Preface: A Platform Is a Set of Boundaries
An AI agent that only returns text is a different engineering problem from an agent that can execute a program, inspect a repository and use a production API. The second system must decide not only what the model says, but what software is allowed to do after the model has said it. That decision belongs in infrastructure and authorization systems, not in a reassuring system prompt.
This book develops AgentPlane, a reference architecture for operating and governing agent execution in customer-owned Kubernetes clusters. It connects Go services, PostgreSQL, an outbound connector, Kubernetes controllers and a web console into a coherent design. Existing runtimes and gateways provide the low-level machinery; the platform supplies tenant boundaries, lifecycle intent, policy decisions and evidence.
The intended reader can already build a container, read a Kubernetes manifest and write ordinary application code. You do not need prior experience with AI training, GPU kernels or language-model research. You do need a willingness to reason about retries, uncertain outcomes and security properties that are not visible in a successful demo.
Three kinds of material
Design means a proposed AgentPlane contract or architecture. It is not a statement that this repository contains a working implementation.
Teaching example means an included, deliberately limited program that illustrates an invariant. Its local test results are recorded in the validation report. Passing those tests does not establish deployment security.
Integration exercise means work that requires a real database, cluster, identity provider or cloud account.
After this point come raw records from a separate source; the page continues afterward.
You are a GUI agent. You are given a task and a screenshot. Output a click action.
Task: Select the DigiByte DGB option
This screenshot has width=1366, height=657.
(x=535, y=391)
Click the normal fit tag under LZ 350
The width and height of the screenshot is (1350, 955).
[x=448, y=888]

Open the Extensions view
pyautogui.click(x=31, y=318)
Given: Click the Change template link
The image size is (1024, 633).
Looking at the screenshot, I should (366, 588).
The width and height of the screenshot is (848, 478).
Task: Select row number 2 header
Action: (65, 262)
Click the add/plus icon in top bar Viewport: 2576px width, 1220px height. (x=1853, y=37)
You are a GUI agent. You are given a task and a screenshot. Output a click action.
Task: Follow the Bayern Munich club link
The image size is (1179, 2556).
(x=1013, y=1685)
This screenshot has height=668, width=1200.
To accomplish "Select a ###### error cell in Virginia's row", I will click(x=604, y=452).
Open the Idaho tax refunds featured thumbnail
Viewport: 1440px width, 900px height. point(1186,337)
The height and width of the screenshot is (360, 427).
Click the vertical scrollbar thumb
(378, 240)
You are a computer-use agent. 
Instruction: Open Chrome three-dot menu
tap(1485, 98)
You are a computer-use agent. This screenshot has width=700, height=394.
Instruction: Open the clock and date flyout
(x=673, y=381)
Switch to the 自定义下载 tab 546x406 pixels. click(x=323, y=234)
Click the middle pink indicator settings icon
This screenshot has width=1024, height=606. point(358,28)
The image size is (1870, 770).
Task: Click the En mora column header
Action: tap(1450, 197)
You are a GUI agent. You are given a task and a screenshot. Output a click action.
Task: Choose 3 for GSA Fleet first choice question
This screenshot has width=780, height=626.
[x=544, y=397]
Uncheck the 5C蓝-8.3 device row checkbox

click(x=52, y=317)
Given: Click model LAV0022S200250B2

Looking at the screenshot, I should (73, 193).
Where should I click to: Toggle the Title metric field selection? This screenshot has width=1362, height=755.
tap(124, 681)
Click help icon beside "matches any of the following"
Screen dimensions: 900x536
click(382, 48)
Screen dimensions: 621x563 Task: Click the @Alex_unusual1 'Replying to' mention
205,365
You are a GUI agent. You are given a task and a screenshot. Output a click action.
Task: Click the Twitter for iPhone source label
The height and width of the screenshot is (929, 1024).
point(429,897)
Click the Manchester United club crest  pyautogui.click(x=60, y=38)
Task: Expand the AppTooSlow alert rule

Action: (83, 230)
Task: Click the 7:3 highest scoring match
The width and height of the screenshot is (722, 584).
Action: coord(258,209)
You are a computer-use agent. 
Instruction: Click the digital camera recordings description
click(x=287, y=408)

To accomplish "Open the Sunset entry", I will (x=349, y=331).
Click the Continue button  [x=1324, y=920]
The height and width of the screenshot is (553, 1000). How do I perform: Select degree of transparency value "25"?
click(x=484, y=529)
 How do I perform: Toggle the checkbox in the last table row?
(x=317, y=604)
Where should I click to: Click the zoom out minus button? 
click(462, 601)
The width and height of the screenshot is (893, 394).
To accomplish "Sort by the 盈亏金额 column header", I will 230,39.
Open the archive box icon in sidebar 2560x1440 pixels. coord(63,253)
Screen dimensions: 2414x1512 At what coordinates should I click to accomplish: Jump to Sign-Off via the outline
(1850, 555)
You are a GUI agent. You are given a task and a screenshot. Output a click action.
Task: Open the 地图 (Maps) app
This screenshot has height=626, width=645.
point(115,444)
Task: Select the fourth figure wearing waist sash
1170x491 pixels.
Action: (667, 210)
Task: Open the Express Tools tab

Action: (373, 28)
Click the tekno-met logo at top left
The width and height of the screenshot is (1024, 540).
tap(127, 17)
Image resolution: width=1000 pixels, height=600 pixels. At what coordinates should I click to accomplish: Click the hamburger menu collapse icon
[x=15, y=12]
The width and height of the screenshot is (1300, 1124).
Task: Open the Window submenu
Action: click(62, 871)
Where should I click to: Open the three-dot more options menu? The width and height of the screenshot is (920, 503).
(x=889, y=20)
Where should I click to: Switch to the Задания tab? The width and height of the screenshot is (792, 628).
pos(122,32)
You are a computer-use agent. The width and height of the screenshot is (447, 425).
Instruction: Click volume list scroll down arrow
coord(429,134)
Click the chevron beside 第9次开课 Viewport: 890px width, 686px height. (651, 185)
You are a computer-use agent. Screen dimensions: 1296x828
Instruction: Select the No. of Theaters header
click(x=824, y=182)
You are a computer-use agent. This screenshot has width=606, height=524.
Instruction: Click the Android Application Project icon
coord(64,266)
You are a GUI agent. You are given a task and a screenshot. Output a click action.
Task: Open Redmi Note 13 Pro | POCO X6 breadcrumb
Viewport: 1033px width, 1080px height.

The book supplies a procedure and acceptance criteria; a procedure is not an executed result.
This distinction applies even when a chapter uses confident imperative language. “Reject a stale command” is a requirement for the application you build, not a claim that every possible execution environment already rejects it.
How to read
Read Chapters 1–4 before implementing anything. Chapters 5–11 establish the control plane and its connection to Kubernetes. Chapters 12–21 examine execution, networking, tool governance, storage and evidence. Chapters 22–25 address product interfaces and operations. Chapters 26–28 show how to use coding agents, complete a capstone and maintain an open publication.
Use the labs to turn claims into observations. Use the prompt pack as a sequence of bounded implementation assignments, not as an unattended deployment script. The same assignments can guide a human developer or another coding assistant. Repository instructions never replace the assistant's actual permission model.
The edition's promise
The promise is a useful, reviewable engineering book. It is not guaranteed production readiness after a fixed number of prompts. The most important outcomes are explicit trust assumptions, testable invariants and an honest record of what has and has not been validated.
Start with the table of contents, or run the offline checks described in the repository README. The book is intentionally readable as plain Markdown on GitHub and as a self-contained website.